## WHAT IS BEING ASKED
Copy out the rows from the line containing "Given: Reload the page with the refresh icon" through the line containing "pos(776,416)", including both of those lines, with every character unchanged.

## MATERIAL FOR THE TASK
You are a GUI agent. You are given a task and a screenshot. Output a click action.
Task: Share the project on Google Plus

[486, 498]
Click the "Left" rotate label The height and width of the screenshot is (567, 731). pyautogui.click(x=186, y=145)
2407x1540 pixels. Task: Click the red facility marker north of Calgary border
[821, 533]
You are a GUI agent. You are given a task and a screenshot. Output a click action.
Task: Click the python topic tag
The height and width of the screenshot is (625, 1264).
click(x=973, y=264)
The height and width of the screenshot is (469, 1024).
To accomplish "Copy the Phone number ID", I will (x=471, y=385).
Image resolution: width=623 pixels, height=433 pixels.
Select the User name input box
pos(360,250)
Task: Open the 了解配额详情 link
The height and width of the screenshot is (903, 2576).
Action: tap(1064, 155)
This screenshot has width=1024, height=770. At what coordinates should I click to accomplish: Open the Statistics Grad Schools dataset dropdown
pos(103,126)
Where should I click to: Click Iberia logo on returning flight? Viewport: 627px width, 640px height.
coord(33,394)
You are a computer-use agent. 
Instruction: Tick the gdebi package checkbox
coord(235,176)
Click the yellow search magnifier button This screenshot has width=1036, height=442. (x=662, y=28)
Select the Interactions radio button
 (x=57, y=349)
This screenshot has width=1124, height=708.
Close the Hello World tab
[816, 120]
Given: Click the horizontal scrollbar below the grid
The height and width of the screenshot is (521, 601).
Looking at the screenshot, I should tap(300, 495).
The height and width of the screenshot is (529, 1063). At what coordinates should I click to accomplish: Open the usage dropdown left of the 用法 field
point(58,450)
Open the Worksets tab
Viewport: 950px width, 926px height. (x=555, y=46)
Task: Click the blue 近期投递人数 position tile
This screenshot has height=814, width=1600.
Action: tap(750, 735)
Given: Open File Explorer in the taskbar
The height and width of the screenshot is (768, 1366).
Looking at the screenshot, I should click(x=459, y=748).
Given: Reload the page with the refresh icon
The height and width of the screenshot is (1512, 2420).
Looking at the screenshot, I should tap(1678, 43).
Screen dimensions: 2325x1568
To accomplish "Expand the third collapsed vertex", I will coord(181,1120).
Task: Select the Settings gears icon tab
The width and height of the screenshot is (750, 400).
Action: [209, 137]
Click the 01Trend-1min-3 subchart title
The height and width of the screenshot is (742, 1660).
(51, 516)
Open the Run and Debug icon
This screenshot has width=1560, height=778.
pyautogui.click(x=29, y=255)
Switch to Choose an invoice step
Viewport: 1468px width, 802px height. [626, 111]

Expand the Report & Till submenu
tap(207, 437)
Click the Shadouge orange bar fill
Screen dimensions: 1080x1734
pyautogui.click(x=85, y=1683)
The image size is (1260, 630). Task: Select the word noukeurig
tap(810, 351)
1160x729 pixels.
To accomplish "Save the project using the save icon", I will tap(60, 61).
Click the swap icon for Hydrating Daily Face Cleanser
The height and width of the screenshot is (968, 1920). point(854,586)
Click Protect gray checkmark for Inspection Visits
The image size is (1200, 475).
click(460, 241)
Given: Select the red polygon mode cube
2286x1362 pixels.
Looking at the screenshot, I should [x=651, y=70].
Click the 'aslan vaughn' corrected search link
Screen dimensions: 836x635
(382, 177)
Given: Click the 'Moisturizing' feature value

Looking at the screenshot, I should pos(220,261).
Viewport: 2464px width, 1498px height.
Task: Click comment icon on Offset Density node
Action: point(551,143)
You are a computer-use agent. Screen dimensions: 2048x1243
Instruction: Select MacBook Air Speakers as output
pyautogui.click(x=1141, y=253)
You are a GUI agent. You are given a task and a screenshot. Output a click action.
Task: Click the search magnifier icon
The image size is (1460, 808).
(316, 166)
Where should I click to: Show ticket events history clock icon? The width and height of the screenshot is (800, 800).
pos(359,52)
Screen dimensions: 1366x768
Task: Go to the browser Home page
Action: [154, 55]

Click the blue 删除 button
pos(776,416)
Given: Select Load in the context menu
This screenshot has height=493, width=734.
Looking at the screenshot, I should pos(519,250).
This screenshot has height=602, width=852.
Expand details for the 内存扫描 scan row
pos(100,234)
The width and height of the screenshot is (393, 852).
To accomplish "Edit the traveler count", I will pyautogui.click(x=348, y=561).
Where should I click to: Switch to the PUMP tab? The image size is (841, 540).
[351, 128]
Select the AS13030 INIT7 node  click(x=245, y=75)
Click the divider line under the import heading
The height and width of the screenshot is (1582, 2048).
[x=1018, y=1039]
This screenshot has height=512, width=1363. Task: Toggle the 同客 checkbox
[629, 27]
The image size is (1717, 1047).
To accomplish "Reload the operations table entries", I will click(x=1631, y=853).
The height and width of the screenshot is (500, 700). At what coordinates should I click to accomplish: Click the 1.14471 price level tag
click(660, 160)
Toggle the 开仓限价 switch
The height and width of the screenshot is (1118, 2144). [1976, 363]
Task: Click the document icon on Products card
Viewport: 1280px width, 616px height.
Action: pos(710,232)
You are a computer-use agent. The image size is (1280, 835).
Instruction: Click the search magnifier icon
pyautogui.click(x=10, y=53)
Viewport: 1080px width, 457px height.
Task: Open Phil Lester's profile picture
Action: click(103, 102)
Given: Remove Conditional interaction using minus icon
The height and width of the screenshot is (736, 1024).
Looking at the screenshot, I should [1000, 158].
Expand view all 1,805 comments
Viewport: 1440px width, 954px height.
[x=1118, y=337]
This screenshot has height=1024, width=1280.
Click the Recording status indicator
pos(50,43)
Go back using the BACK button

## EXERCISE RESULT
Given: Reload the page with the refresh icon
The height and width of the screenshot is (1512, 2420).
Looking at the screenshot, I should tap(1678, 43).
Screen dimensions: 2325x1568
To accomplish "Expand the third collapsed vertex", I will coord(181,1120).
Task: Select the Settings gears icon tab
The width and height of the screenshot is (750, 400).
Action: [209, 137]
Click the 01Trend-1min-3 subchart title
The height and width of the screenshot is (742, 1660).
(51, 516)
Open the Run and Debug icon
This screenshot has width=1560, height=778.
pyautogui.click(x=29, y=255)
Switch to Choose an invoice step
Viewport: 1468px width, 802px height. [626, 111]

Expand the Report & Till submenu
tap(207, 437)
Click the Shadouge orange bar fill
Screen dimensions: 1080x1734
pyautogui.click(x=85, y=1683)
The image size is (1260, 630). Task: Select the word noukeurig
tap(810, 351)
1160x729 pixels.
To accomplish "Save the project using the save icon", I will tap(60, 61).
Click the swap icon for Hydrating Daily Face Cleanser
The height and width of the screenshot is (968, 1920). point(854,586)
Click Protect gray checkmark for Inspection Visits
The image size is (1200, 475).
click(460, 241)
Given: Select the red polygon mode cube
2286x1362 pixels.
Looking at the screenshot, I should [x=651, y=70].
Click the 'aslan vaughn' corrected search link
Screen dimensions: 836x635
(382, 177)
Given: Click the 'Moisturizing' feature value

Looking at the screenshot, I should pos(220,261).
Viewport: 2464px width, 1498px height.
Task: Click comment icon on Offset Density node
Action: point(551,143)
You are a computer-use agent. Screen dimensions: 2048x1243
Instruction: Select MacBook Air Speakers as output
pyautogui.click(x=1141, y=253)
You are a GUI agent. You are given a task and a screenshot. Output a click action.
Task: Click the search magnifier icon
The image size is (1460, 808).
(316, 166)
Where should I click to: Show ticket events history clock icon? The width and height of the screenshot is (800, 800).
pos(359,52)
Screen dimensions: 1366x768
Task: Go to the browser Home page
Action: [154, 55]

Click the blue 删除 button
pos(776,416)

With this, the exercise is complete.